TASK GOAL:
Reproduce all of the material, keeping each line intact.

■ ■ ■

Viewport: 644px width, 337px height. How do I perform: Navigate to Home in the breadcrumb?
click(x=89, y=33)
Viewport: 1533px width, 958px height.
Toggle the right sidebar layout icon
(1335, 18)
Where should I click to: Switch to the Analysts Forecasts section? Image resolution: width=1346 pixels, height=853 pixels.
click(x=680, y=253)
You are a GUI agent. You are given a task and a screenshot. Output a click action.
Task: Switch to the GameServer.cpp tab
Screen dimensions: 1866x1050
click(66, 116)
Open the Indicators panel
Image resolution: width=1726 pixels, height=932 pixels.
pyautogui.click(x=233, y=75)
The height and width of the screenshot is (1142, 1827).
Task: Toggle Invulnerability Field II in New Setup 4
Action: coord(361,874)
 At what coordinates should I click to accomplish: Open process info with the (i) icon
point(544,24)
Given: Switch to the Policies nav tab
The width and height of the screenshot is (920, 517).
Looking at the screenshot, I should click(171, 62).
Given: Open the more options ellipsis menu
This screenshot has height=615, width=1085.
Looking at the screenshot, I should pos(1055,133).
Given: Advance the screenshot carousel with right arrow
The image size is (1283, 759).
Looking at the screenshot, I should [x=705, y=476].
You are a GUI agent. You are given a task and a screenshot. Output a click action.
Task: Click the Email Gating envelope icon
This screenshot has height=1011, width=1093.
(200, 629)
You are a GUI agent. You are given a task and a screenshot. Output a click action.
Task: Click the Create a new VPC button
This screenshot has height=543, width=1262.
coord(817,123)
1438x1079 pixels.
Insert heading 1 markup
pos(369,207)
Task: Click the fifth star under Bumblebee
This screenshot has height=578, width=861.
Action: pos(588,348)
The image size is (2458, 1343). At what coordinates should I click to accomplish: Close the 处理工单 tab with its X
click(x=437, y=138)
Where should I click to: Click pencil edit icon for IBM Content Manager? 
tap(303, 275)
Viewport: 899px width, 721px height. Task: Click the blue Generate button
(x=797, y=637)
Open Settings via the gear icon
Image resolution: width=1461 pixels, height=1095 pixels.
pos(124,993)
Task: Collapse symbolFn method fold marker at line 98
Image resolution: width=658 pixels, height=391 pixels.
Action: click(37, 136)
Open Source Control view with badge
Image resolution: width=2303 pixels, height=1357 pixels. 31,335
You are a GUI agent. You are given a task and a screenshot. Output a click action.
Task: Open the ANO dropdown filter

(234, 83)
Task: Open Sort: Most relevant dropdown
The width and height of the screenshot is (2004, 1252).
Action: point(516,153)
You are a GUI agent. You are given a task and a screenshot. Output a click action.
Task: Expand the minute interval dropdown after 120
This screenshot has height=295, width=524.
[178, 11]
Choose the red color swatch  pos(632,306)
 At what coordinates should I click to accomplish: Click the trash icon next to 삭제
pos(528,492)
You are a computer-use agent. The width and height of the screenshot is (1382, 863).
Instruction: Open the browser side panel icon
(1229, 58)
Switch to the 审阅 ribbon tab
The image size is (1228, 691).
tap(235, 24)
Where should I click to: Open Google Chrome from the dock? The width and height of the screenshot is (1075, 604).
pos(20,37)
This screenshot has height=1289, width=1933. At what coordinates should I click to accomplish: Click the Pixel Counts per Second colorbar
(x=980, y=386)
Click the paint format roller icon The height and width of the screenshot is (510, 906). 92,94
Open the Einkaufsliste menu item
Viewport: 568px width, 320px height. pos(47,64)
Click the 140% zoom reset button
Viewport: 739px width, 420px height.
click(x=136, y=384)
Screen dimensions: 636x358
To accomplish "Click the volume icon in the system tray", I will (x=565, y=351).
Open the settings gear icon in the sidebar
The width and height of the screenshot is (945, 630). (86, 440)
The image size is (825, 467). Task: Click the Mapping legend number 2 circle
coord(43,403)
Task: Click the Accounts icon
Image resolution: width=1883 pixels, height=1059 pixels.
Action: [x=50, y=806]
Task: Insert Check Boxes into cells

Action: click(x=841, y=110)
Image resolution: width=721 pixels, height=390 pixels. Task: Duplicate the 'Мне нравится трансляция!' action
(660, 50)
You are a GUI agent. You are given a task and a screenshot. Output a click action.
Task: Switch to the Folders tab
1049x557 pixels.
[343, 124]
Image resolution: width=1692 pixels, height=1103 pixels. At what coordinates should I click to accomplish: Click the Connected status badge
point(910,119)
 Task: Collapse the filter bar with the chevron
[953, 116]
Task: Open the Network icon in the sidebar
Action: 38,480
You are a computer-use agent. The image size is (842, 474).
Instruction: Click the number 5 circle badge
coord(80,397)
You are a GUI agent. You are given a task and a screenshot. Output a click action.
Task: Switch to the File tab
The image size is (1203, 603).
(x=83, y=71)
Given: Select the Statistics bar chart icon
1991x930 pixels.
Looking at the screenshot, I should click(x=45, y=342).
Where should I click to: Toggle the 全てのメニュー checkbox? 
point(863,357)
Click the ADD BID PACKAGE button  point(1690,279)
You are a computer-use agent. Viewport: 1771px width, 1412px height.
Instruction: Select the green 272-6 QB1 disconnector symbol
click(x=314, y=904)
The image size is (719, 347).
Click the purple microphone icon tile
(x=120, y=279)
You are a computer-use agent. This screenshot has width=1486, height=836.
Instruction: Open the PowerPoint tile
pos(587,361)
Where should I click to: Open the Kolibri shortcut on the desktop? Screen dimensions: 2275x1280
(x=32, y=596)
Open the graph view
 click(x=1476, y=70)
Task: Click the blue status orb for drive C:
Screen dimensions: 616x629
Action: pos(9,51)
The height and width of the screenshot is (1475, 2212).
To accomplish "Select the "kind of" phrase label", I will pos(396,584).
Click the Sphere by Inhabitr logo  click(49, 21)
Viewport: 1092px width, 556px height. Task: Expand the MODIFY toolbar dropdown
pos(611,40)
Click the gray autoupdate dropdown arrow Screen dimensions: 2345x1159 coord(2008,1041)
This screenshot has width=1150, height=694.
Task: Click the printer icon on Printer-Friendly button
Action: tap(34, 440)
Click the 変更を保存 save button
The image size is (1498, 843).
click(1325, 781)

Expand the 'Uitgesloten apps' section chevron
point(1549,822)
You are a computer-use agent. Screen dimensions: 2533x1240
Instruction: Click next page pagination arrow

■ ■ ■

SOLUTION FOR THIS PROBLEM:
Viewport: 644px width, 337px height. How do I perform: Navigate to Home in the breadcrumb?
click(x=89, y=33)
Viewport: 1533px width, 958px height.
Toggle the right sidebar layout icon
(1335, 18)
Where should I click to: Switch to the Analysts Forecasts section? Image resolution: width=1346 pixels, height=853 pixels.
click(x=680, y=253)
You are a GUI agent. You are given a task and a screenshot. Output a click action.
Task: Switch to the GameServer.cpp tab
Screen dimensions: 1866x1050
click(66, 116)
Open the Indicators panel
Image resolution: width=1726 pixels, height=932 pixels.
pyautogui.click(x=233, y=75)
The height and width of the screenshot is (1142, 1827).
Task: Toggle Invulnerability Field II in New Setup 4
Action: coord(361,874)
 At what coordinates should I click to accomplish: Open process info with the (i) icon
point(544,24)
Given: Switch to the Policies nav tab
The width and height of the screenshot is (920, 517).
Looking at the screenshot, I should click(171, 62).
Given: Open the more options ellipsis menu
This screenshot has height=615, width=1085.
Looking at the screenshot, I should pos(1055,133).
Given: Advance the screenshot carousel with right arrow
The image size is (1283, 759).
Looking at the screenshot, I should [x=705, y=476].
You are a GUI agent. You are given a task and a screenshot. Output a click action.
Task: Click the Email Gating envelope icon
This screenshot has height=1011, width=1093.
(200, 629)
You are a GUI agent. You are given a task and a screenshot. Output a click action.
Task: Click the Create a new VPC button
This screenshot has height=543, width=1262.
coord(817,123)
1438x1079 pixels.
Insert heading 1 markup
pos(369,207)
Task: Click the fifth star under Bumblebee
This screenshot has height=578, width=861.
Action: pos(588,348)
The image size is (2458, 1343). At what coordinates should I click to accomplish: Close the 处理工单 tab with its X
click(x=437, y=138)
Where should I click to: Click pencil edit icon for IBM Content Manager? 
tap(303, 275)
Viewport: 899px width, 721px height. Task: Click the blue Generate button
(x=797, y=637)
Open Settings via the gear icon
Image resolution: width=1461 pixels, height=1095 pixels.
pos(124,993)
Task: Collapse symbolFn method fold marker at line 98
Image resolution: width=658 pixels, height=391 pixels.
Action: click(37, 136)
Open Source Control view with badge
Image resolution: width=2303 pixels, height=1357 pixels. 31,335
You are a GUI agent. You are given a task and a screenshot. Output a click action.
Task: Open the ANO dropdown filter

(234, 83)
Task: Open Sort: Most relevant dropdown
The width and height of the screenshot is (2004, 1252).
Action: point(516,153)
You are a GUI agent. You are given a task and a screenshot. Output a click action.
Task: Expand the minute interval dropdown after 120
This screenshot has height=295, width=524.
[178, 11]
Choose the red color swatch  pos(632,306)
 At what coordinates should I click to accomplish: Click the trash icon next to 삭제
pos(528,492)
You are a computer-use agent. The width and height of the screenshot is (1382, 863).
Instruction: Open the browser side panel icon
(1229, 58)
Switch to the 审阅 ribbon tab
The image size is (1228, 691).
tap(235, 24)
Where should I click to: Open Google Chrome from the dock? The width and height of the screenshot is (1075, 604).
pos(20,37)
This screenshot has height=1289, width=1933. At what coordinates should I click to accomplish: Click the Pixel Counts per Second colorbar
(x=980, y=386)
Click the paint format roller icon The height and width of the screenshot is (510, 906). 92,94
Open the Einkaufsliste menu item
Viewport: 568px width, 320px height. pos(47,64)
Click the 140% zoom reset button
Viewport: 739px width, 420px height.
click(x=136, y=384)
Screen dimensions: 636x358
To accomplish "Click the volume icon in the system tray", I will (x=565, y=351).
Open the settings gear icon in the sidebar
The width and height of the screenshot is (945, 630). (86, 440)
The image size is (825, 467). Task: Click the Mapping legend number 2 circle
coord(43,403)
Task: Click the Accounts icon
Image resolution: width=1883 pixels, height=1059 pixels.
Action: [x=50, y=806]
Task: Insert Check Boxes into cells

Action: click(x=841, y=110)
Image resolution: width=721 pixels, height=390 pixels. Task: Duplicate the 'Мне нравится трансляция!' action
(660, 50)
You are a GUI agent. You are given a task and a screenshot. Output a click action.
Task: Switch to the Folders tab
1049x557 pixels.
[343, 124]
Image resolution: width=1692 pixels, height=1103 pixels. At what coordinates should I click to accomplish: Click the Connected status badge
point(910,119)
 Task: Collapse the filter bar with the chevron
[953, 116]
Task: Open the Network icon in the sidebar
Action: 38,480
You are a computer-use agent. The image size is (842, 474).
Instruction: Click the number 5 circle badge
coord(80,397)
You are a GUI agent. You are given a task and a screenshot. Output a click action.
Task: Switch to the File tab
The image size is (1203, 603).
(x=83, y=71)
Given: Select the Statistics bar chart icon
1991x930 pixels.
Looking at the screenshot, I should click(x=45, y=342).
Where should I click to: Toggle the 全てのメニュー checkbox? 
point(863,357)
Click the ADD BID PACKAGE button  point(1690,279)
You are a computer-use agent. Viewport: 1771px width, 1412px height.
Instruction: Select the green 272-6 QB1 disconnector symbol
click(x=314, y=904)
The image size is (719, 347).
Click the purple microphone icon tile
(x=120, y=279)
You are a computer-use agent. This screenshot has width=1486, height=836.
Instruction: Open the PowerPoint tile
pos(587,361)
Where should I click to: Open the Kolibri shortcut on the desktop? Screen dimensions: 2275x1280
(x=32, y=596)
Open the graph view
 click(x=1476, y=70)
Task: Click the blue status orb for drive C:
Screen dimensions: 616x629
Action: pos(9,51)
The height and width of the screenshot is (1475, 2212).
To accomplish "Select the "kind of" phrase label", I will pos(396,584).
Click the Sphere by Inhabitr logo  click(49, 21)
Viewport: 1092px width, 556px height. Task: Expand the MODIFY toolbar dropdown
pos(611,40)
Click the gray autoupdate dropdown arrow Screen dimensions: 2345x1159 coord(2008,1041)
This screenshot has width=1150, height=694.
Task: Click the printer icon on Printer-Friendly button
Action: tap(34, 440)
Click the 変更を保存 save button
The image size is (1498, 843).
click(1325, 781)

Expand the 'Uitgesloten apps' section chevron
point(1549,822)
You are a computer-use agent. Screen dimensions: 2533x1240
Instruction: Click next page pagination arrow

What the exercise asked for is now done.